Youtube RAG search with Frontend using Apify, Qdrant and AI

Created by

Jimleuk

Last update

Last update 5 months ago

Ever wanted to build your own RAG search over Youtube videos? Well, now you can! This n8n template shows how you can build a very capable Youtube search engine powered by Apify, Qdrant and your LLM of choice to quickly and efficiently browse over many videos for research.

I originally started to template to ask questions on the "n8n @ scale office-hours" livestream videos but then extended it to include the latest videos on the official channel.

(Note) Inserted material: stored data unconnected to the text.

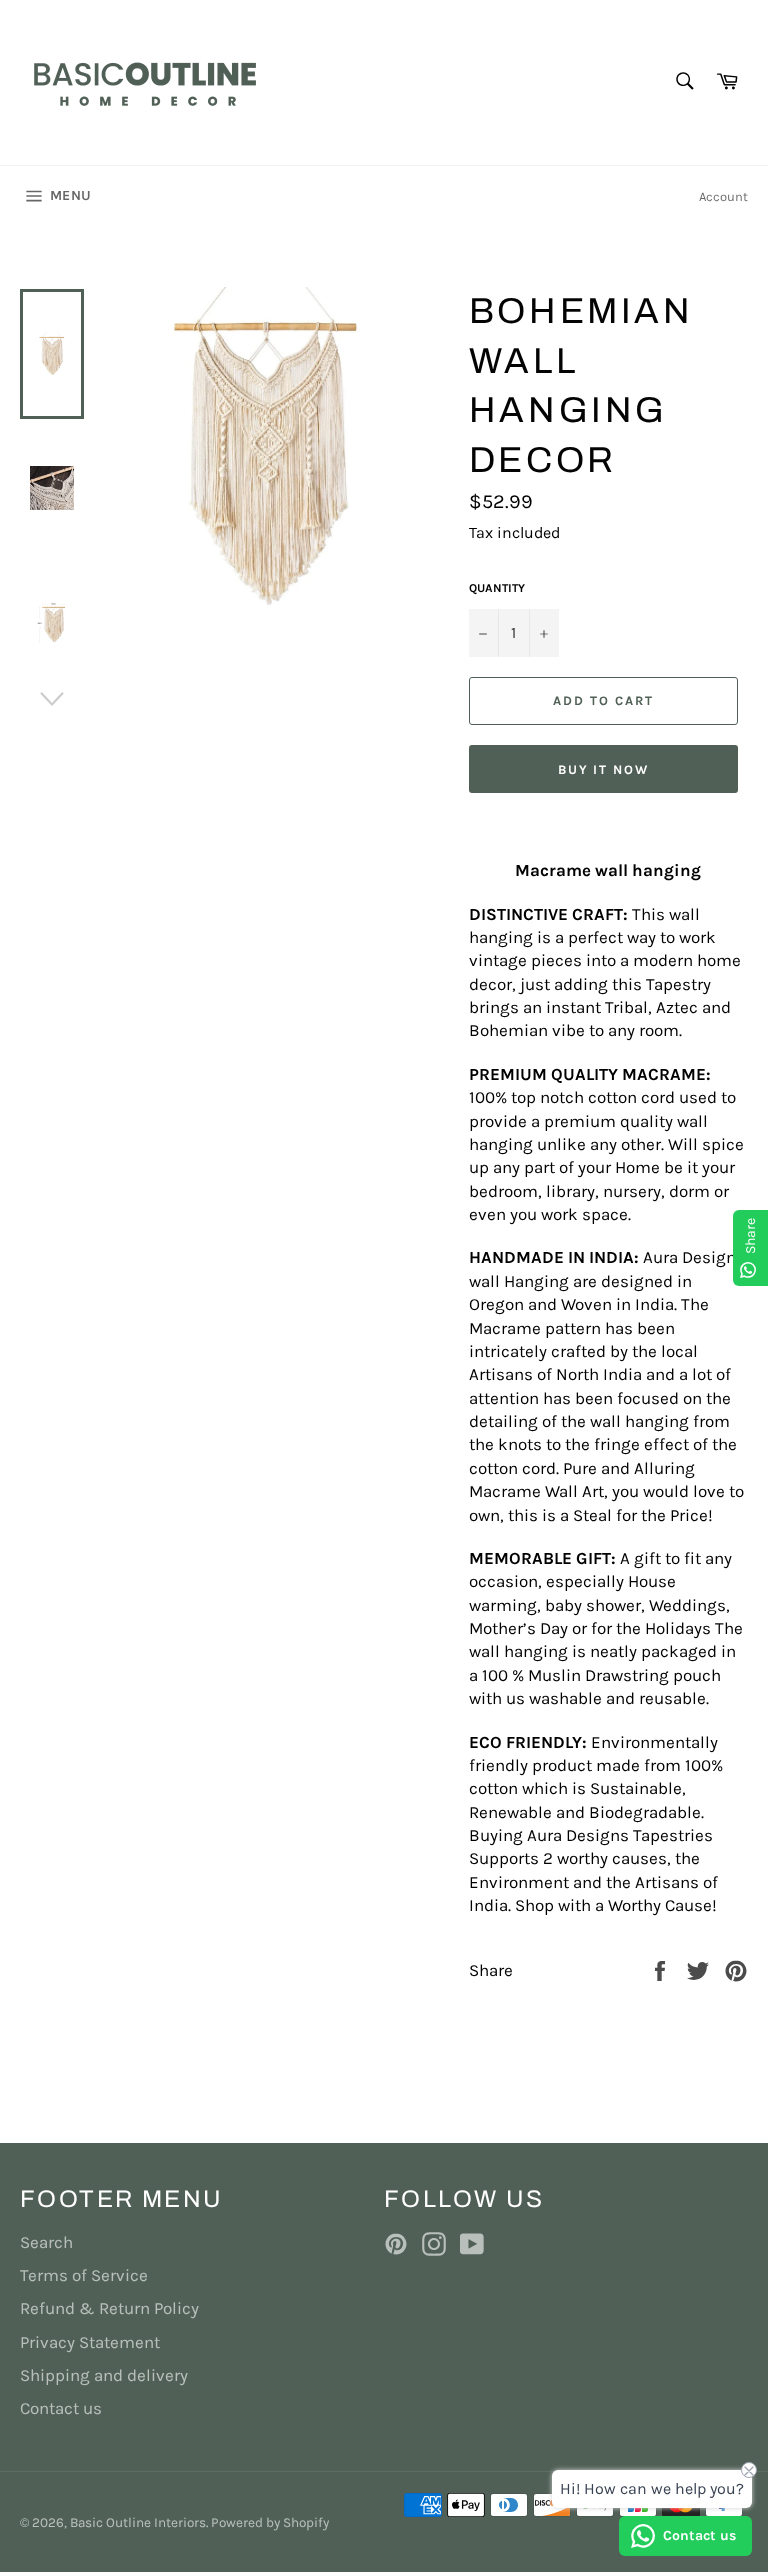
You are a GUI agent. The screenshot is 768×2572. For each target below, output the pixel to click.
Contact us (61, 2408)
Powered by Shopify (270, 2522)
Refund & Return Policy (109, 2308)
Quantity (497, 588)
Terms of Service (84, 2275)
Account (723, 196)
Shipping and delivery (104, 2375)
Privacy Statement (90, 2342)
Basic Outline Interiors (138, 2522)
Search (46, 2242)
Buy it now (604, 769)
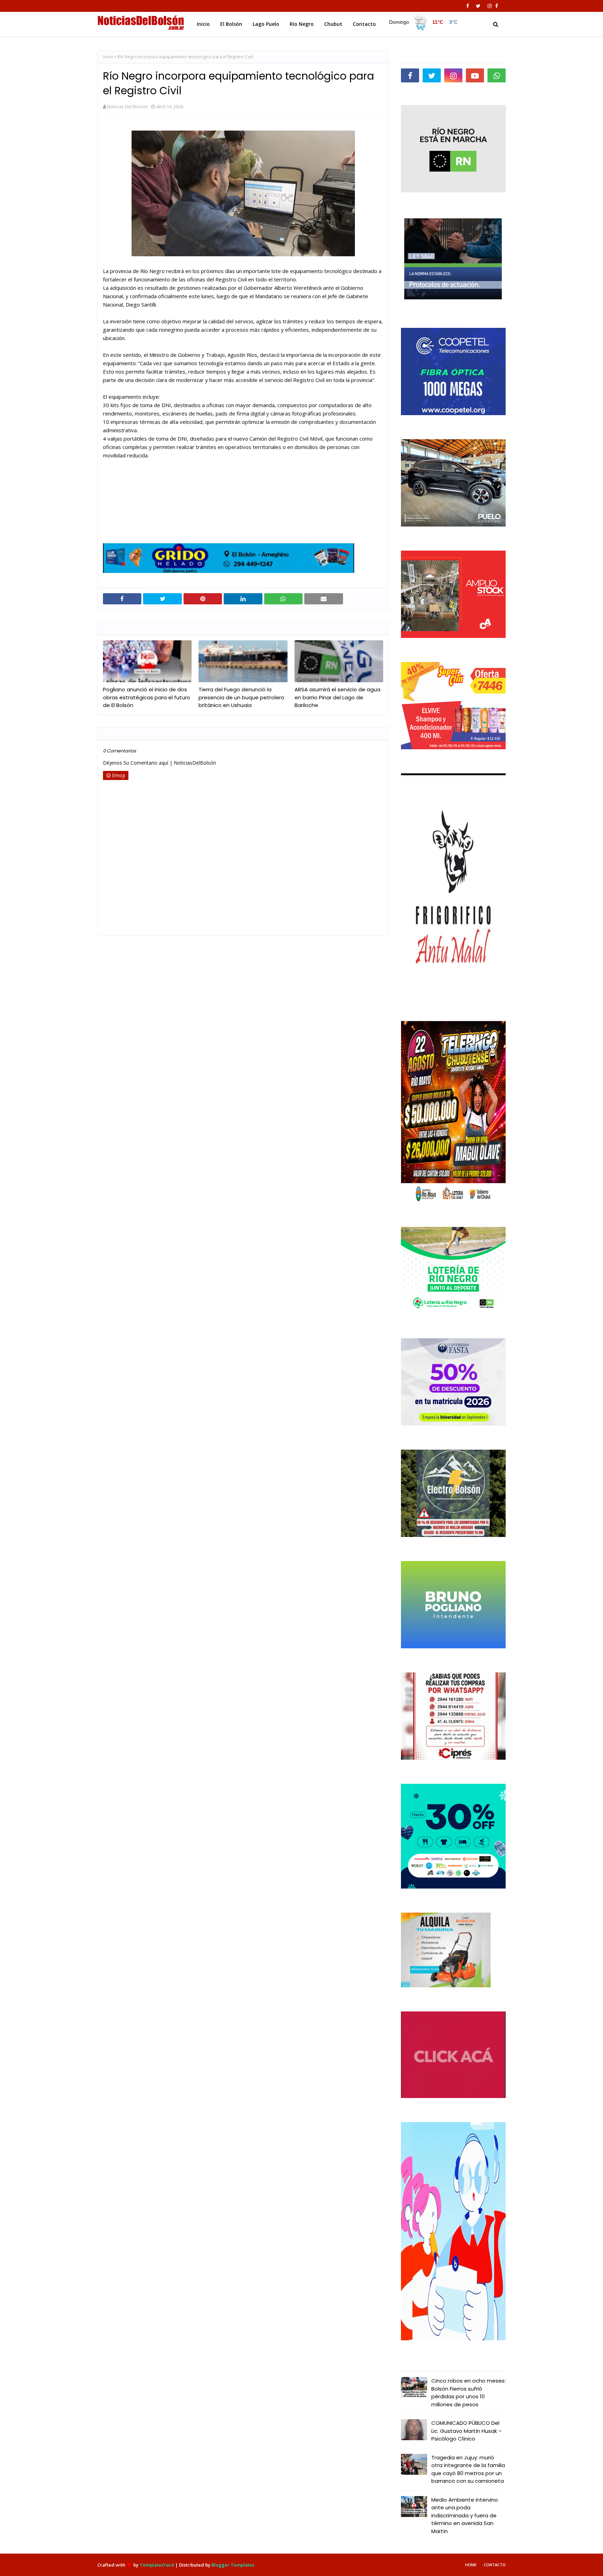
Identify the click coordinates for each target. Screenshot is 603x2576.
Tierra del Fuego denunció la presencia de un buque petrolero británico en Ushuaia (241, 697)
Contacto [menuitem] (364, 24)
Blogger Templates (232, 2565)
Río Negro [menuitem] (302, 24)
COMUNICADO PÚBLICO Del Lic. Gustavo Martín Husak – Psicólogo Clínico (466, 2430)
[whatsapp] (496, 75)
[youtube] (475, 75)
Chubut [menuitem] (333, 24)
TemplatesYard (157, 2565)
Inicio (108, 57)
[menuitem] (424, 22)
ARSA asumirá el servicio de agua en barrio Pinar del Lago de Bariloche (337, 697)
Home (471, 2564)
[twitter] (478, 6)
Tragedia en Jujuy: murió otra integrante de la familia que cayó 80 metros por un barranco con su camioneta (468, 2469)
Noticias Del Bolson (127, 106)
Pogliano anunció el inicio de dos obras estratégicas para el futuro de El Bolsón (146, 697)
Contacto (495, 2564)
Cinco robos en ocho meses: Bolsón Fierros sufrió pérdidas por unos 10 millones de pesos (468, 2392)
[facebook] (467, 6)
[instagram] (489, 6)
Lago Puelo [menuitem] (266, 24)
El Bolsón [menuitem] (231, 24)
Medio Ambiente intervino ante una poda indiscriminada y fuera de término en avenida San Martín (464, 2515)
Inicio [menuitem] (203, 24)
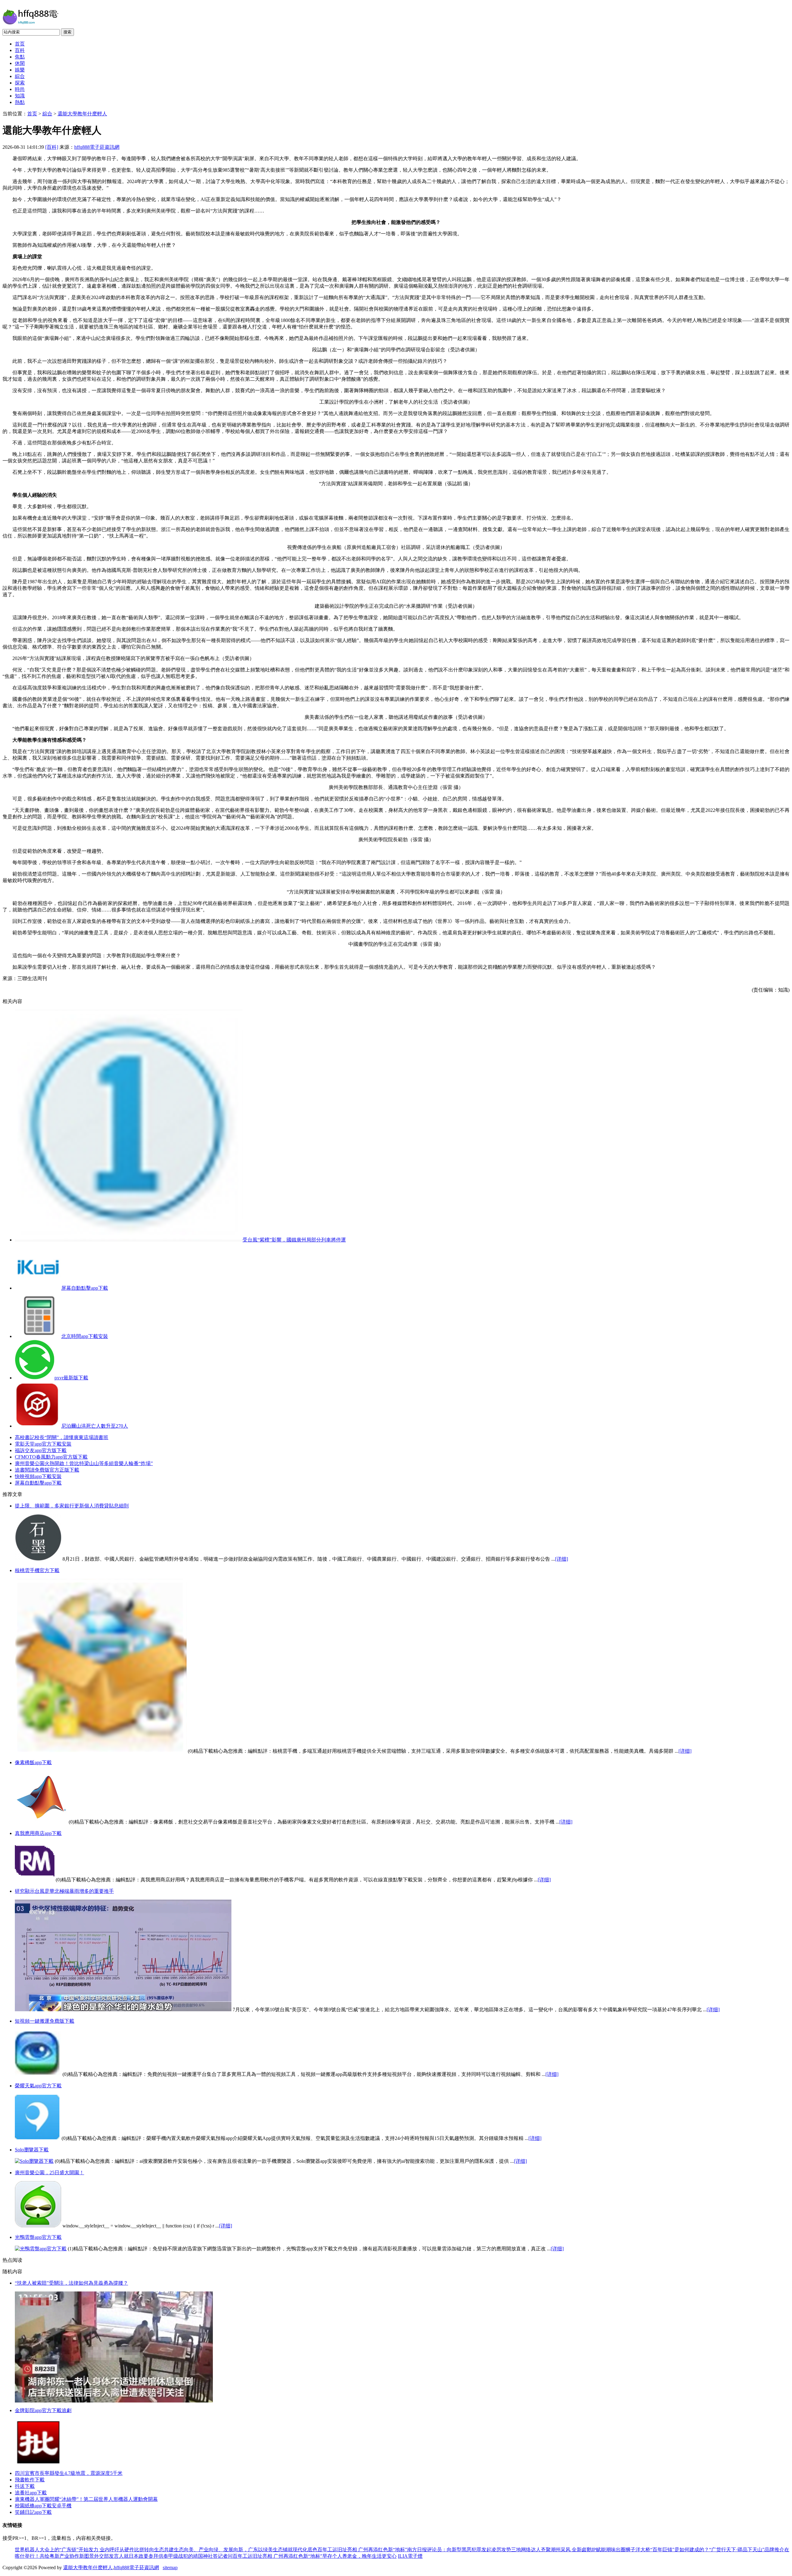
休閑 (20, 63)
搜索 (67, 32)
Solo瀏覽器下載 (32, 2149)
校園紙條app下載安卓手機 (43, 2505)
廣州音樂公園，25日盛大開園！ (49, 2172)
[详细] (561, 1559)
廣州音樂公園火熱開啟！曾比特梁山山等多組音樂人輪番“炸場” (84, 1463)
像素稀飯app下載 (33, 1762)
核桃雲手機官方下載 (37, 1570)
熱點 (20, 102)
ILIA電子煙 (410, 2556)
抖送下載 (25, 2486)
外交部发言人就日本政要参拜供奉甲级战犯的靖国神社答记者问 (163, 2556)
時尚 (20, 89)
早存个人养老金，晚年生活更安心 (359, 2556)
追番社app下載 (31, 2492)
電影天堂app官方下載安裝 (43, 1444)
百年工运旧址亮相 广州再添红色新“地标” (362, 2549)
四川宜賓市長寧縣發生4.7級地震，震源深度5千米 (69, 2473)
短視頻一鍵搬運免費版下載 (44, 2021)
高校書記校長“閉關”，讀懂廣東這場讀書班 (61, 1437)
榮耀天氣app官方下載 (38, 2085)
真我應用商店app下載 (38, 1833)
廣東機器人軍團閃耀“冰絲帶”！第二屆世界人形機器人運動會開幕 (86, 2499)
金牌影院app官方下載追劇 (43, 2410)
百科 (20, 50)
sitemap (170, 2567)
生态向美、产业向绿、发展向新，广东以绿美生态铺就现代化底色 (245, 2549)
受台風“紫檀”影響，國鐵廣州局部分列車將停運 (294, 1239)
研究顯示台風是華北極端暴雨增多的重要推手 (64, 1891)
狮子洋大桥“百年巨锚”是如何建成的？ (667, 2549)
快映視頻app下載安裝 (38, 1476)
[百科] (51, 147)
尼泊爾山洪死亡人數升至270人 (94, 1426)
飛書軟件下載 (30, 2479)
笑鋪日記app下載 (33, 2512)
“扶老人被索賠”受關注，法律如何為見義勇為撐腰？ (71, 2283)
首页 (20, 43)
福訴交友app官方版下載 (41, 1450)
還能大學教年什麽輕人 (82, 113)
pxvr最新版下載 (71, 1377)
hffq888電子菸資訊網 (96, 147)
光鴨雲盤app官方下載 (38, 2237)
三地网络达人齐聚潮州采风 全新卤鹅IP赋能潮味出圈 (568, 2549)
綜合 (20, 76)
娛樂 (20, 69)
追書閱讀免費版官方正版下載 (47, 1469)
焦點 (20, 56)
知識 (20, 95)
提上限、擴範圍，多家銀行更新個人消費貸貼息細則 (72, 1505)
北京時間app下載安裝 (84, 1336)
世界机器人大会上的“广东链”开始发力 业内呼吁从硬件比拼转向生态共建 (94, 2549)
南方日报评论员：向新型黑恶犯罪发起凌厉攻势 (459, 2549)
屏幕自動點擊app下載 (84, 1288)
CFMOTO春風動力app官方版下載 (51, 1456)
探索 (20, 82)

Check out a demo here: https://jimleuk.app.n8n.cloud/webhook/n8n_videos

How it works

Stage 1 is to collect the Youtube video transcripts and push them into a vector database. For this, I've used Apify to scrape Youtube and Qdrant to store the embeddings.
Transcripts are broken down into smaller chunks and carefully tagged with metadata to assist in later search and filtering.
Stage 2 is to build a web frontend for the user to query the vectorised transcripts. I'm using a webhook to serve a simple web app and API to dynamically fetch the results.
When searching for a video, I've opted to use Qdrant's search groups API which in this use-case, performs better as it returns a wider range of videos results.
In the web frontend, when the user clicks on the results, the matching Youtube video plays in an embedded video player.

How to use

Once credentials are all set, first run steps 1 - 3 to populate your vector store.
Next, set the workflow to active to expose the web frontend. Visit the webhook URL in your browser to use it.
If only for personal use, you may want to remove the rate limiting mechanism in step 4.

Requirements

Apify for Youtube Channel and Video Scraping
Qdrant for Vector store
OpenAI for LLM and Embeddings

Customising the template

Not interested in official n8n videos? Swap to a different channel - this template will work on many as long as videos are not private or set to prevent embeds.
Technically any vector store should work but may not have the same grouping API. Use the simple vector store node and revert back to basic searching instead.